Bangku kayu yang melekat pada masing-masing aktor dieksplorasi sehingga
memunculkan beragam efek visual dan kode-kode yang bereferensial dengan kondisi
realitas sosial di tengah masyarakat. Bangku kayu bukan sekadar properti yang
bisa dipindah-pindahkan kesana-kemari. Ia dimaknai bukan sebatas tempat duduk.
Sembilan tubuh aktor yang melekat pada bangku kayu mengasosiakan bahwa
sesungguhnya manusia membangun dirinya dari ruang berukuran 40 kali 70
sentimeter dengan sandaran keras itu. Dan selalu menghapal idiom yang sudah
menjadi ajaran wajib kalimat: “Ini Budi” dan seterusnya.
Bangku kayu dan manusia yang duduk (tumbuh) di situ yang bentuknya nyaris
persis dan serupa itu, bak dua sisi mata uang. Keduanya (manusia dan bangku),
dalam proses perjalanan hidupnya ditentukan bangku kayu nan kecil itu.
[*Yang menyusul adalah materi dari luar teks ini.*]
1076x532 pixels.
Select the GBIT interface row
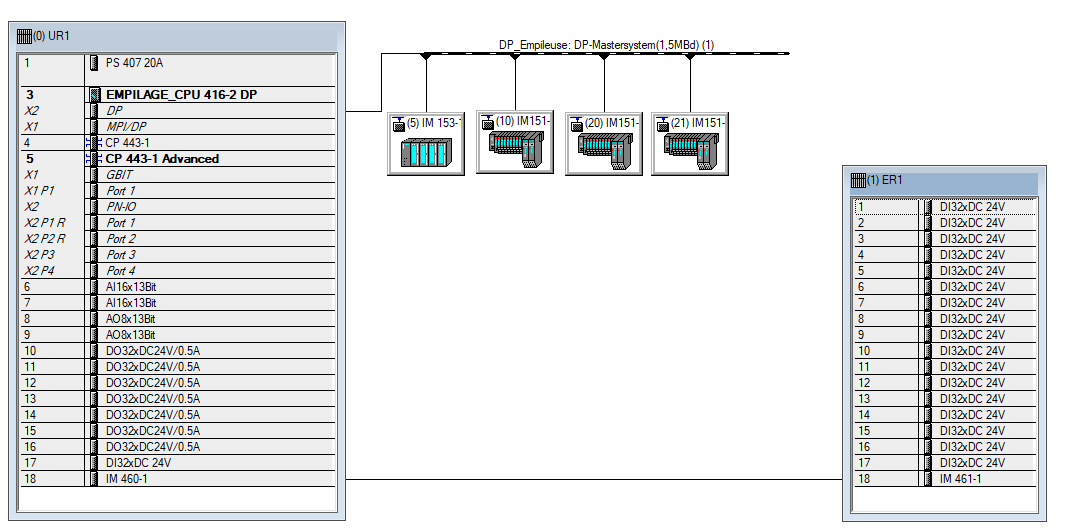[x=119, y=175]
Sejak
pertama kali menghenyakkan pantatnya di bangku itu, sejak itu pula ia berada
dalam perangkap sistem pendidikan dan dengan regulasi biroktarif yang sangat
membelenggu. Bangku itu merepresentasikan kode sosialnya sebagai bangku
pendidikan dengan segenap problemnya.
"Konsep dan garapan "Bangku Kayu dan Kamu yang Tumbuh di
Situ" berangkat dari pandangan objektif saya terhadap dunia pendidikan
dasar yang berlangsung di Indonesia selama ini. 9 aktor di panggung akan
merekonstruksi tubuh dan simbol-simbol di atas pentas sehingga apa yang jadi
gagasan bisa dikomunikasikan ke penonton," kata Yusril Katil pada beberapa
kali diskusi.
"Bangku Kayu dan Kamu yang Tumbuh di Situ" menggambarkan tentang
proses ketertekanan tubuh di bawah penataan yang sistemik dalam budaya sekolah.
Tubuh aktor dan elemen dramatik lainnya yang ada di panggung,merupakan teks
pertunjukan yang akan membuka seluasnya komunikasi simbolis dengan penonton.
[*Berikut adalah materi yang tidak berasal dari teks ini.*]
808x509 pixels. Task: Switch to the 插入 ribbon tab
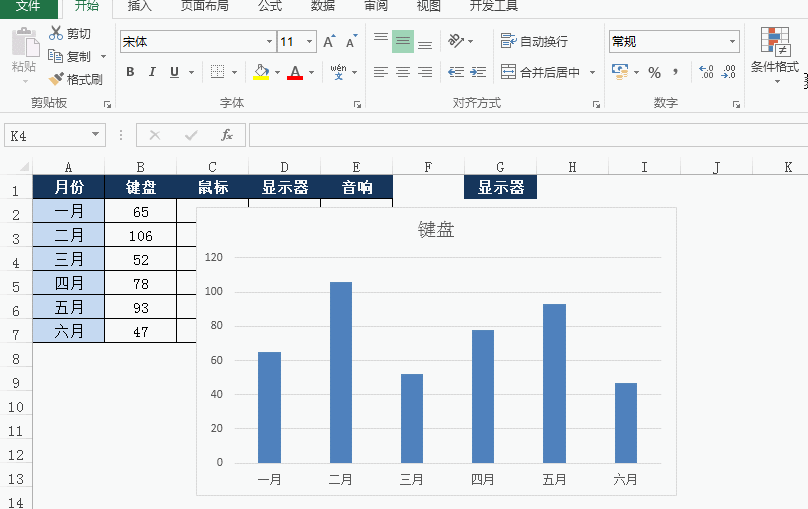coord(140,6)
“Ini sebenarnya adalah letupan ingatan saya akan proses belajar di sekolah
dasar dan menengah. Saat kecil tubuh kita sudah dipaksa untuk patuh. Di dalam
kelas kita harus melipat tangan, wajah harus menghadap ke depan dan semua itu
kosong dari emosi,” tambah Yusril, yang kini berada di China untuk sebuah
pertunjukan China Asian Theater Weeks 2018 berkolaborasi dengan komposert
Nurkholis.
Menurutnya, sistem pendidikan Indonesia telah turut mengkonstruksi tubuh
anak didik agar patuh, namun juga sangat mungkin untuk berkembang dengan
polanya sendiri.
“Tapi di balik itu ada bahaya mengancam. Tubuh yang terkekang oleh sistem
akan cenderung memberontak. Apalagi di era seperti sekarang, dimana begitu
banyak goidaaan yang datang dari luar,” sebutnya.
Tubuh yang dikonstruksi seperti itu kemudian dijejali pula dengan
cita-cita yang macam-macam. Padahal saat masih kecil, manusia tak paham betul
seperti apa wujud karakter yang kita cita-citakan itu.
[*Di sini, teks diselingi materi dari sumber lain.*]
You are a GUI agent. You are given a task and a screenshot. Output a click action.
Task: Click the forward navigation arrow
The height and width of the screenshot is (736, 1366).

Pertunjukan di Jambi menjadi awal bagi eksplorasi kemungkinan-kemungkinan
baru bagi perjalanan karya ini seterusnya.
Saat tampil di Jambi, “Bangku Kayu dan Kamu yang Tumbuh di Situ” merupakan
satu dari empat peristiwa budaya dalam Jambi Performing Arts: 3 Kota, 3 Bentuk
yang digelar sejak tanggal 31 Agustus sampai 1 September 2018, yang ditaja Incung Art & Culture Management Jambi, sebuah organisasi nirlaba di bidang seni budaya.
“Tim
kreatif dalam pertunjukan “Bangku Kayu dan Kamu yang Tumbuh di Situ”terdiri
dari kreator, pengamat, dan peneliti seni, yang sehari-harinya mengajar di
Institut Seni Indonesia (ISI) Padang Panjang melakukan kerja kreatif dalam
bentuk kolaborasi di bidang teater, tari, dan musik,” kata Edward Zebua,
Pimpinan Produksi.
Dijelaskannya,
para kreator ini terdiri dari para dosen bidang seni yang memiliki kompetensi
dibidangnya masing-masing. Karya ini diwujudkan dari hasil kerja kolaborasi
para dosen dan juga mahasiswa ISI Padang Panjang, yang didukung oleh Hibah
Penelitian, Penciptaan, dan Penyajian Seni Kemenristekdikti.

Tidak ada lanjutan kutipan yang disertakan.